Article 3 : Il est enjoint à la préfète de l’Isère de réexaminer la demande M. C dans un délai d’un mois à compter de la notification de la présente ordonnance et, dans l’attente, de lui délivrer dans un délai de cinq jours un document provisoire justifiant de la régularité de son séjour et l’autorisant à travailler qui sera continûment renouvelé tant qu’il n’a pas été statué explicitement sur la demande. Ces injonctions sont assorties d’une astreinte de 50 euros par jour de retard passé l’un ou l’autre délai ou par jour de carence dans le renouvellement de l’autorisation provisoire.

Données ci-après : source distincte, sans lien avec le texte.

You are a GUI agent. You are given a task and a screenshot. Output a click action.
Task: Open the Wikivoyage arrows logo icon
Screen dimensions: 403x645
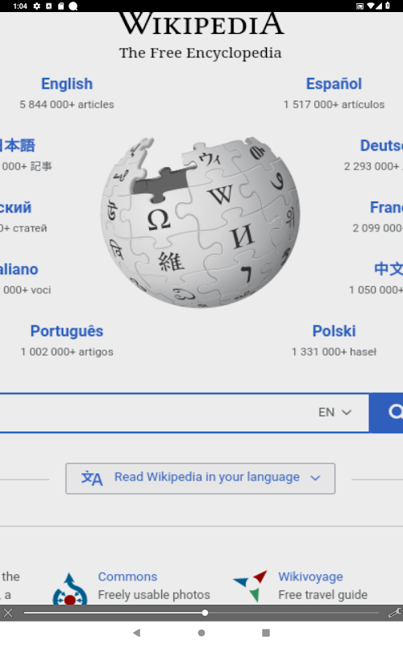(x=251, y=586)
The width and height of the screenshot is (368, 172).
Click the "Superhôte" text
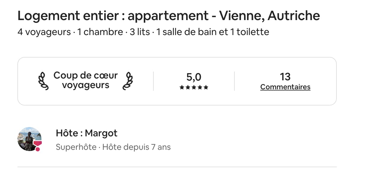(76, 147)
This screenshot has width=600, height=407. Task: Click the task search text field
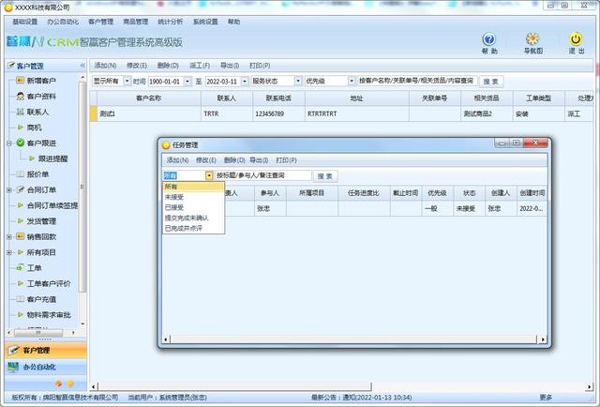point(263,175)
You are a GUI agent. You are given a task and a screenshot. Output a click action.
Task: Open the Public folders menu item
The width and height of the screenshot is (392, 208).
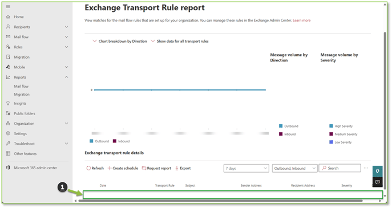click(x=25, y=113)
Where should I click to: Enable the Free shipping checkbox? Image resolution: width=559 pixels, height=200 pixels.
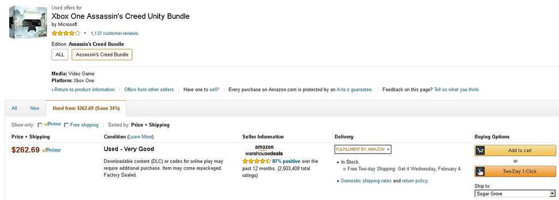(x=66, y=125)
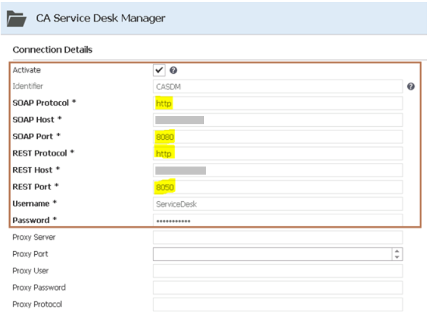Click the help icon next to Activate checkbox
429x320 pixels.
[x=173, y=70]
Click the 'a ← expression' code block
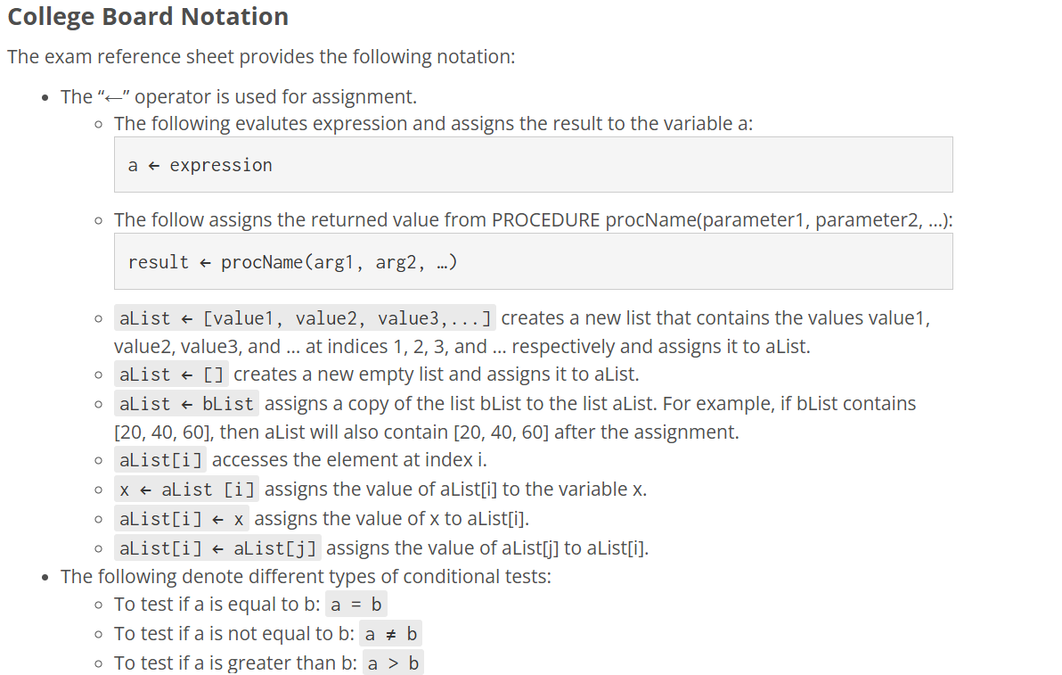The image size is (1062, 675). click(x=533, y=165)
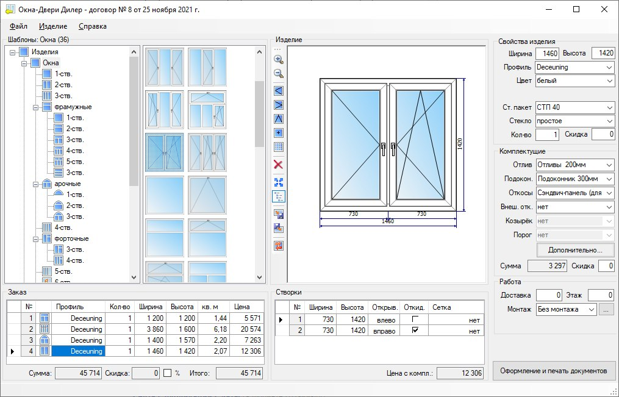Screen dimensions: 619x397
Task: Toggle the percent discount checkbox
Action: pos(167,373)
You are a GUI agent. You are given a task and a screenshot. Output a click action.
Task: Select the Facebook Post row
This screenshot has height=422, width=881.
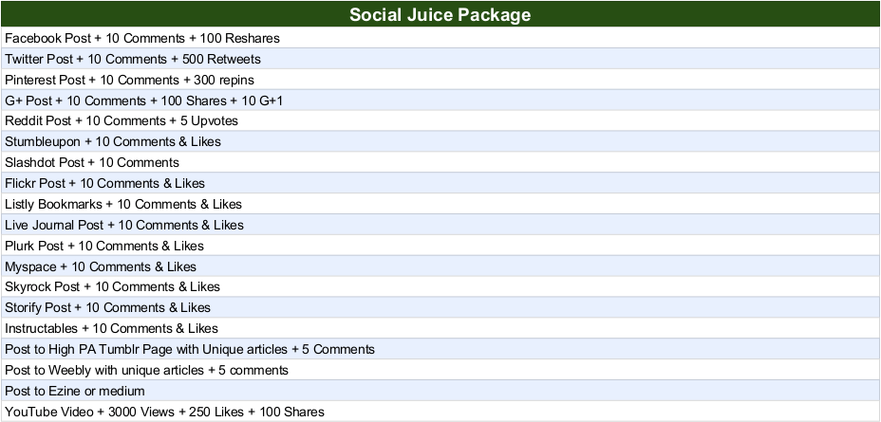(x=142, y=38)

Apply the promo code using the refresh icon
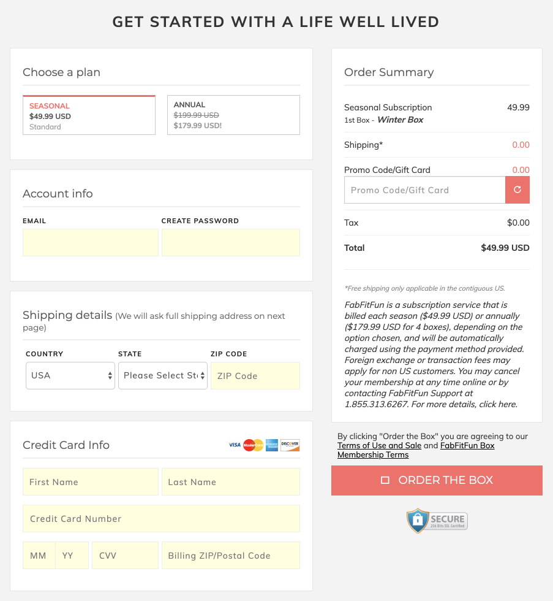pos(517,189)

Article 4 : L’Etat versera la somme de 800 euros à verser à Me Miran sur le fondement de l’article 37 de la loi du 10 juillet 1991, sous réserve de sa renonciation à la part contributive de l’Etat et de l’admission définitive du requérant au bénéfice de l’aide juridictionnelle. Dans le cas où l’aide juridictionnelle ne serait pas accordée par le bureau d’aide juridictionnelle, la somme de 800 euros sera versée à M. C
Article 5 : La présente ordonnance sera notifiée à M. A C et au ministre de l’intérieur.
Copie en sera adressée à la préfète de l’Isère.
Fait à Grenoble, le 3 juin 2025.
La juge des référés,
A. B
La greffière,
J. Bonino
La République mande et ordonne au ministre de l’intérieur en ce qui le concerne, ou à tous commissaires de justice à ce requis en ce qui concerne les voies de droit commun, contre les parties privées, de pourvoir à l’exécution de la présente décision.